EXCERPT PROVIDED:
** BEGIN **

Modern Lithuanian nationalists asserted that the Lithuanian peasantry, not the Polonized szlachta, constituted the authentic Lithuanian nation. Lithuanian peasant populists like Jonas Basanavičius and Vincas Kudirka ignored large parts of “Polonocentric” early modern history in order to look back to the ancient and medieval period before the 1569 Union of Lublin.[22] In aiming at the mobilization of the Lithuanians outside of a Polish framework, their modern Lithuanian version of history as applied to Poland-Lithuania starkly resembled the early modern imperial and modern Russian national versions. Without a supply of maps of the Duchy before 1569, or for that matter 1386, to document a completely independent statehood from Poland, such Lithuanian nation-builders focused on rewriting historical grand narratives, but often followed German or Russian imperial lines in order to distance themselves from Polish romantic national variants. In this way, they formed unintended alliances against the Poles with the Russians, and this showed how difficult it was for them to leave the grid.[23] In part because of lack of access to cartographic resources and personnel, and imperial censorship of language or “dialects,” maps of Lithuania in Lithuanian and Belarus in Belarusian were not printed at this time. The Ukrainians had access to imperial cities such as Vienna, Lemberg, and Kiev, while the Lithuanians and Belarusians only had a Russian-controlled Vil’na.
It was actually Russian imperial cartographers, mostly state-assimilated Germans and army officers, who drew topographical maps of the Grand Duchy’s lands following the Napoleonic wars. An intriguing account of such practices of scientific cartography vis-а-vis the political absorption of the Lithuanian-Belarusian borderland in the former demographically mixed territory of the Grand Duchy of Lithuania. The case of Iulii Kuznetsov (1840-1905) illustrated the problems of ethnographic cartography. Kuznetsov was an ethnographer, statistician, and devoted imperial civil servant who attempted to promote Great Power imperialism without altogether Russifying the Lithuanians.[24] An opportunistic believer in science and modernizing Russian administration, Kuznetsov was rather naпve; an intelligence officer of sorts for an empire whose policies he barely seemed to grasp, he does not seem to have been a conscious agent of cultural or political Russification.

** END **

DATASET EXTRACT:

** BEGIN **

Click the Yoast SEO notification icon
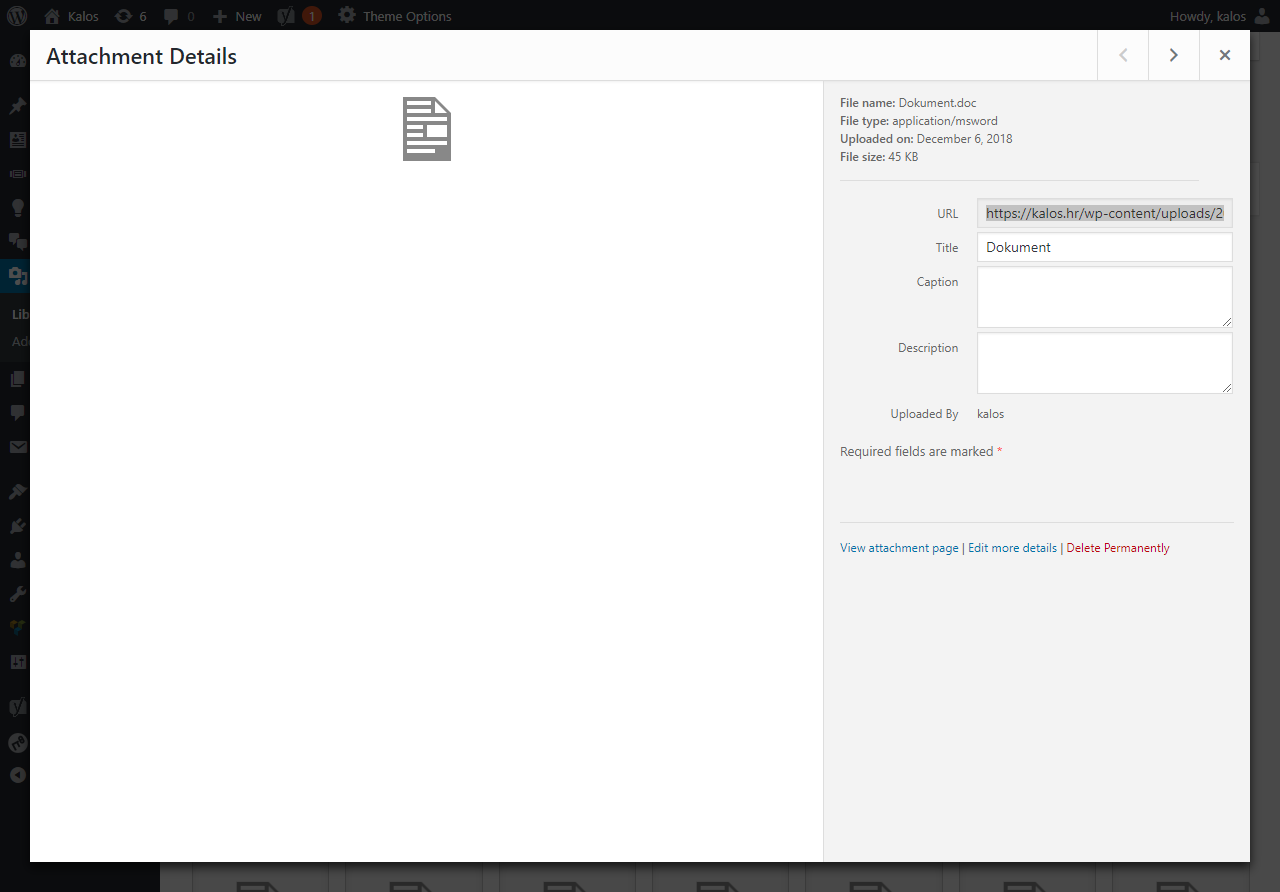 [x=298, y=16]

** END **
** BEGIN **

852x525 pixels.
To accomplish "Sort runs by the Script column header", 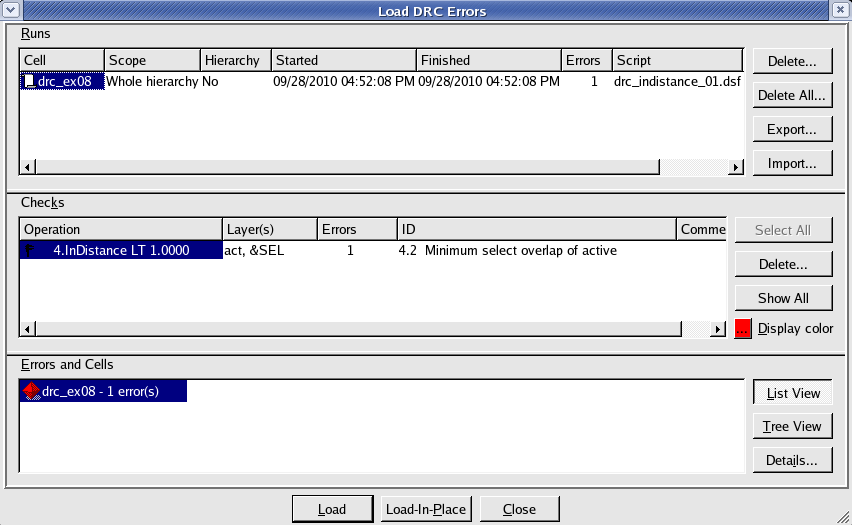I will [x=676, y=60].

** END **
** BEGIN **

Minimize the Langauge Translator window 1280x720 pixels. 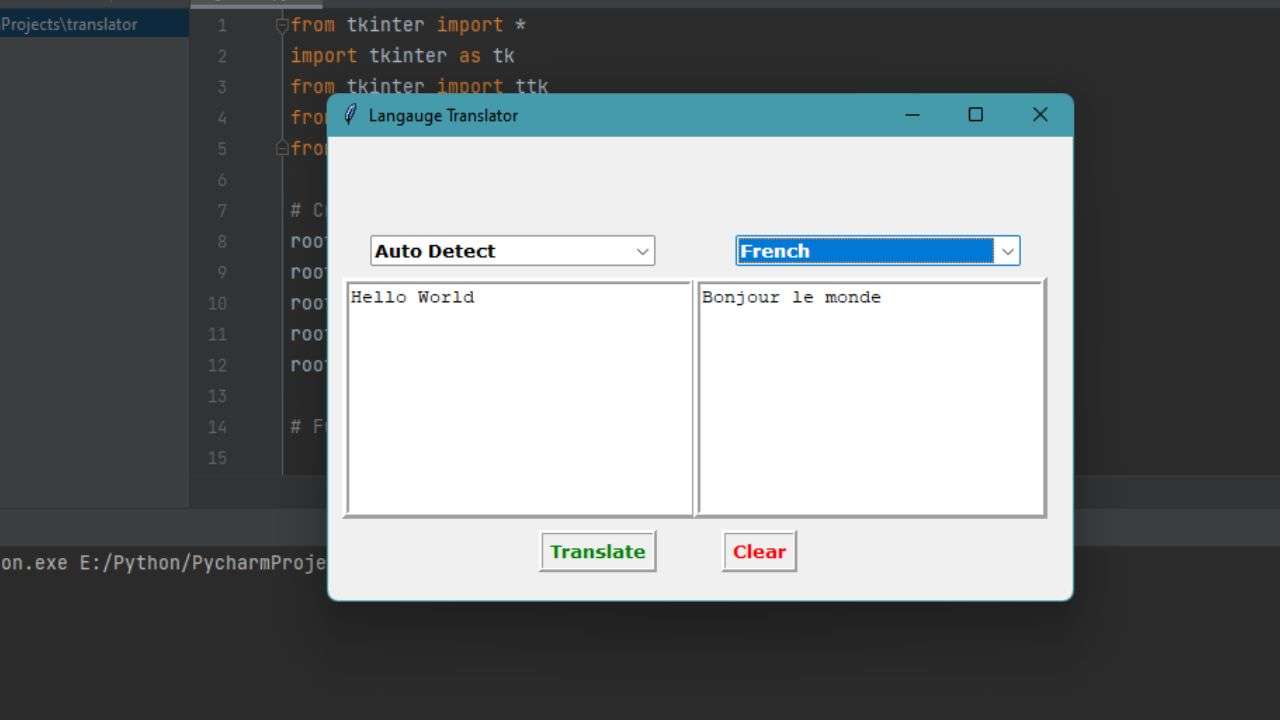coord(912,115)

** END **

PROBLEMS TO SOLVE:
A - Translate this sentence from the passage on Lithuanian nationalism and imperial mapmaking into Spanish: "The case of Iulii Kuznetsov (1840-1905) illustrated the problems of ethnographic cartography."
B - Extend the passage on Lithuanian nationalism and imperial mapmaking, beginning right after its last sentence.

EXERCISE RESULTS:
A - El caso de Iulii Kuznetsov (1840-1905) ilustró los problemas de la cartografía etnográfica.

B -
The original members of the IRGO branch in Vil’na consisted largely of governors-general and state researchers fresh out of postgraduate state university studies. With a letter of recommendation from Fyodor Lütke, the head of the IRGO himself, Kuznetsov, a candidate of St. Petersburg University in the field of ethnography, belonged to the latter group. After some bookish learning about the languages and customs of the peoples in the northwestern provinces of the empire, he began his empirical work for the Imperial Russian Geographical Society in 1868. The next year, in 1869, he and others of the IRGO Northwestern Branch embarked on a project to collect information about the “nationalities” in the provinces and how they related to Russian Orthodox peasants. At first, he neatly divided his objects of study into nationalities of Great Russians, Little Russians, White Russians, Poles, Lithuanians, Zmuds, and Latvians. Kuznetsov based his research on field interviews, and what one might call Decembrist-inspired ethnographic questionnaires about peasant economy and customs.
Full of idealism in the spirit of the Great Reforms, Kuznetsov received a variety of empirically based tasks to fulfill. But the project became massively disorganized and impeded by the state and its bureaucracy. IRGO officials all had a common devotion to modernizing science, and met regularly to discuss the division of labor for research agendas in statistics, ethnography, and archaeography. Members of the Ministry of Internal Affairs (MVD), Ministry of Transportation and Communication (MPS), and Ministry of Finance (MF) regularly sent letters to Lütke and Semyonov, who were on the organizational board of the IRGO. For example, in an MVD circular on January 12, 1870, Kuznetsov was instructed to determine “the physical particulars of the type of tribe” and to compile a “table for anthropological marks of reference.” “Everyday customs,” or byt’, was the organizing concept.[25] The scientists would have to catalog the color of hair, type of breasts, hands, legs, etc., and then come to a conclusion about national character and customs. Kuznetsov read all the circulars. In his journal entries for March-April 1871, he recorded the detailed instructions to determine in his statistical surveys: (1) the borders and dispersals of the Lithuanians and Latvians in the West-Russian (zapadno-russkii) region; (2) their demographic quantity; (3) a complete ethnographic description of the population according to physical patterns and peculiarities, clothing, everyday living patterns, language, national dialect, and national names for things; (4) the influence of the Lithuanians and Latvians on their neighbors and vice versa, insofar as they related to each other by tongue, geographical names and cultural interfacing; and (5) the economic status of the population up to the present. Kuznetsov was paid by the MVD for his work, although the sum was rather paltry.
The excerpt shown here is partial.